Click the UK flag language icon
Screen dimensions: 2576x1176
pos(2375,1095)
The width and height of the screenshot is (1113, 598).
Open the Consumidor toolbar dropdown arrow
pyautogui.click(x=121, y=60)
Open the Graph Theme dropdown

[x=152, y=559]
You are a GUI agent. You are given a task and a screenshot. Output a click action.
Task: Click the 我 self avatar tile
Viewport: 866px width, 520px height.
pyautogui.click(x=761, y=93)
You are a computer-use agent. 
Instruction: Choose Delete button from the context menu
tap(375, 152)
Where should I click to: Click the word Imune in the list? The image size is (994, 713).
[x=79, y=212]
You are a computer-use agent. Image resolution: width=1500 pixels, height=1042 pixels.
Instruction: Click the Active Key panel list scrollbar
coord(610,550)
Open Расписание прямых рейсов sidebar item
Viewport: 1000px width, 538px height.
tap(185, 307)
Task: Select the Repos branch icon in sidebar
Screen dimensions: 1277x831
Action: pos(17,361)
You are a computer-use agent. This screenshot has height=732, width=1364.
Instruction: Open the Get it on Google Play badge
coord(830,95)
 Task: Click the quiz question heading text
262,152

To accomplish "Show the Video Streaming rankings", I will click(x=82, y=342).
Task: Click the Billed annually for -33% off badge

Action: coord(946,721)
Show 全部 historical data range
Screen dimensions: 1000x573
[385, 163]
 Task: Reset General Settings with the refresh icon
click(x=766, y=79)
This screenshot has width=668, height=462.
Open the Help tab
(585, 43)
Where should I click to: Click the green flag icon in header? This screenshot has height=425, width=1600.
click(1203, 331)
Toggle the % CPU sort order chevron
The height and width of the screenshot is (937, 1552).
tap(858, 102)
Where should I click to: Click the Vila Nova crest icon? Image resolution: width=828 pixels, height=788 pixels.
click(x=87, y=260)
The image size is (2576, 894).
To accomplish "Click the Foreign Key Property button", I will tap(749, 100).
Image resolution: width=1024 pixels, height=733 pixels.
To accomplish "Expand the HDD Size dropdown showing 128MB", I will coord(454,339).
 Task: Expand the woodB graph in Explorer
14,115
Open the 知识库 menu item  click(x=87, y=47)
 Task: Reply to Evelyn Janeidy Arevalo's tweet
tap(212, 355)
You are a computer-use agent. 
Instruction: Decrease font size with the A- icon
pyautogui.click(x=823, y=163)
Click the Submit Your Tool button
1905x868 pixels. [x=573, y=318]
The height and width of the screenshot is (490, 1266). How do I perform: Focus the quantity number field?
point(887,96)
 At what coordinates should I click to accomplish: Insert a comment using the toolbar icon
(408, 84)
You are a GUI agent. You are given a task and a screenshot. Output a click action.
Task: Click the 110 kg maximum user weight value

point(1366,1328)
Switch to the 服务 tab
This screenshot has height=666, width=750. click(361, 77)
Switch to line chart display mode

________________________________________

EXERCISE: Rewrite the items from the line containing "The height and width of the screenshot is (490, 1266)." through the last item, changing "line chart" to "bar chart" and leaving everything else as is.

WRITTEN SOLUTION:
The height and width of the screenshot is (490, 1266). How do I perform: Focus the quantity number field?
point(887,96)
 At what coordinates should I click to accomplish: Insert a comment using the toolbar icon
(408, 84)
You are a GUI agent. You are given a task and a screenshot. Output a click action.
Task: Click the 110 kg maximum user weight value

point(1366,1328)
Switch to the 服务 tab
This screenshot has height=666, width=750. click(361, 77)
Switch to bar chart display mode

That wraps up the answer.